_Available data_
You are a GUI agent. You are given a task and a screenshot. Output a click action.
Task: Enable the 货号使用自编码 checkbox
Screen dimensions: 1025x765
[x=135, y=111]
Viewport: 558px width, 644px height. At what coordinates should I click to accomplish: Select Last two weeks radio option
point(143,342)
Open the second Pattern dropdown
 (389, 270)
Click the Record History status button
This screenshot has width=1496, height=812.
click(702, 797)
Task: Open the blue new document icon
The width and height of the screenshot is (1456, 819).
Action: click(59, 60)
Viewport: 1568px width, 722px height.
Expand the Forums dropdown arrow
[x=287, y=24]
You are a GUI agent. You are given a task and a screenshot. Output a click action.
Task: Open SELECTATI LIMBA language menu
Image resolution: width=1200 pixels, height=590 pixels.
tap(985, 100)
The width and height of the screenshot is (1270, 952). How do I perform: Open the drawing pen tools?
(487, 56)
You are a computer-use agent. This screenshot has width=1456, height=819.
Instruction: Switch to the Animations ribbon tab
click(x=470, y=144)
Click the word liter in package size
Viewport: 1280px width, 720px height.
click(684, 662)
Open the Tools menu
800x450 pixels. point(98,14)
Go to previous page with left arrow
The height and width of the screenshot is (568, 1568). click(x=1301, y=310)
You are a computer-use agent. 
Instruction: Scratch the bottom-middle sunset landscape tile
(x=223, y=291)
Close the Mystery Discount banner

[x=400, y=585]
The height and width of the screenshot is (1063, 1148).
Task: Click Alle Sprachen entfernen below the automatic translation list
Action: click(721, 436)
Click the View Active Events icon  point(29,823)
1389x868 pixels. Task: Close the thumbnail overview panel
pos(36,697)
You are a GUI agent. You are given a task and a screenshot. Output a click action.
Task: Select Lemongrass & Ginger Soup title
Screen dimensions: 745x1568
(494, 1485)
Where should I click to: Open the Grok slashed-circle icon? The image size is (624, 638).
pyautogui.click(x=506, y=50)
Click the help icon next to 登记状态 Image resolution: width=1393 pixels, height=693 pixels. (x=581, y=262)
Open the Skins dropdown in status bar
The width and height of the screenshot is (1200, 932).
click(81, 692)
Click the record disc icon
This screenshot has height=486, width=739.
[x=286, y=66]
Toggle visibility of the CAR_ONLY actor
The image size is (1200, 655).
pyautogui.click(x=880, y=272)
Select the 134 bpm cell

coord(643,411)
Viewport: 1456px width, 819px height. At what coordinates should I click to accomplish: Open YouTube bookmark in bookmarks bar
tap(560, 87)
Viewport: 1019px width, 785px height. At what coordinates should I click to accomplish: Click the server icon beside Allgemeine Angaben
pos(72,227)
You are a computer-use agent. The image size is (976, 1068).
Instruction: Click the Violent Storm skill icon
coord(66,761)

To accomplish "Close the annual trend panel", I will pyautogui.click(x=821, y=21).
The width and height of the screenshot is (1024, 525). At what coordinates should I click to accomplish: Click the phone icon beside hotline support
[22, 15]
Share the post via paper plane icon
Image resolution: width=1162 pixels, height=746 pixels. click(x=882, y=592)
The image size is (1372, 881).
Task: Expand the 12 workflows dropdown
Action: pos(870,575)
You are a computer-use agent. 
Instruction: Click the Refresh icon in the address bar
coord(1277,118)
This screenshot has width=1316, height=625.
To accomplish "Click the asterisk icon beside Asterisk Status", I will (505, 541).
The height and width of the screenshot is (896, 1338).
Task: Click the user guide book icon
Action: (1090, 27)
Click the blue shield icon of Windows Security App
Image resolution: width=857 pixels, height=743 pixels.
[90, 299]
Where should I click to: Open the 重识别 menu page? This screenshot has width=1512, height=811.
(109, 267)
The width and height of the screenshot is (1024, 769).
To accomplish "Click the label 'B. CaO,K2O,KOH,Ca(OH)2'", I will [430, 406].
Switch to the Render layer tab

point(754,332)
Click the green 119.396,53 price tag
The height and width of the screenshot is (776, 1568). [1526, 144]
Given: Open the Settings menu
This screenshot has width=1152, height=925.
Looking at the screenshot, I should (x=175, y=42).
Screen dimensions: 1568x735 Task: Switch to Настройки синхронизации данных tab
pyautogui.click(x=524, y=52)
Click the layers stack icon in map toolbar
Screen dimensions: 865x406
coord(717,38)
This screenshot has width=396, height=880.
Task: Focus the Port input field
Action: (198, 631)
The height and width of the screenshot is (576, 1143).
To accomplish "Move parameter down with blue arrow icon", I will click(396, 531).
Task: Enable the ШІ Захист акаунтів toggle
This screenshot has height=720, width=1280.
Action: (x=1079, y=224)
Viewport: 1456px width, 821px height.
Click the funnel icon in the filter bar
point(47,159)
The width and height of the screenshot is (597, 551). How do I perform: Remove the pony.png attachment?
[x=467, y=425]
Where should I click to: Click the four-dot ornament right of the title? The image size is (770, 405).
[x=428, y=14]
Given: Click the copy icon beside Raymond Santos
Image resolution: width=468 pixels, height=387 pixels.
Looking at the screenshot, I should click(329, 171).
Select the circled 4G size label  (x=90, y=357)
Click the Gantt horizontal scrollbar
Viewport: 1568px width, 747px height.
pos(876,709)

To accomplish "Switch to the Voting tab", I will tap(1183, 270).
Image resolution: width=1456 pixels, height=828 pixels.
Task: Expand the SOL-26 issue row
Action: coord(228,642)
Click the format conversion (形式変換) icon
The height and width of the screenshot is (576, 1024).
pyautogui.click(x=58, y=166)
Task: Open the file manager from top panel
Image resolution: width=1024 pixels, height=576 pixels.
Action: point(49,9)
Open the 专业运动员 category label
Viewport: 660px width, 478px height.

_Exercise directions_
Please tally how many lines of the material above contain the string "perform", matching case exactly. Reply with the number alone.

_Right answer_
2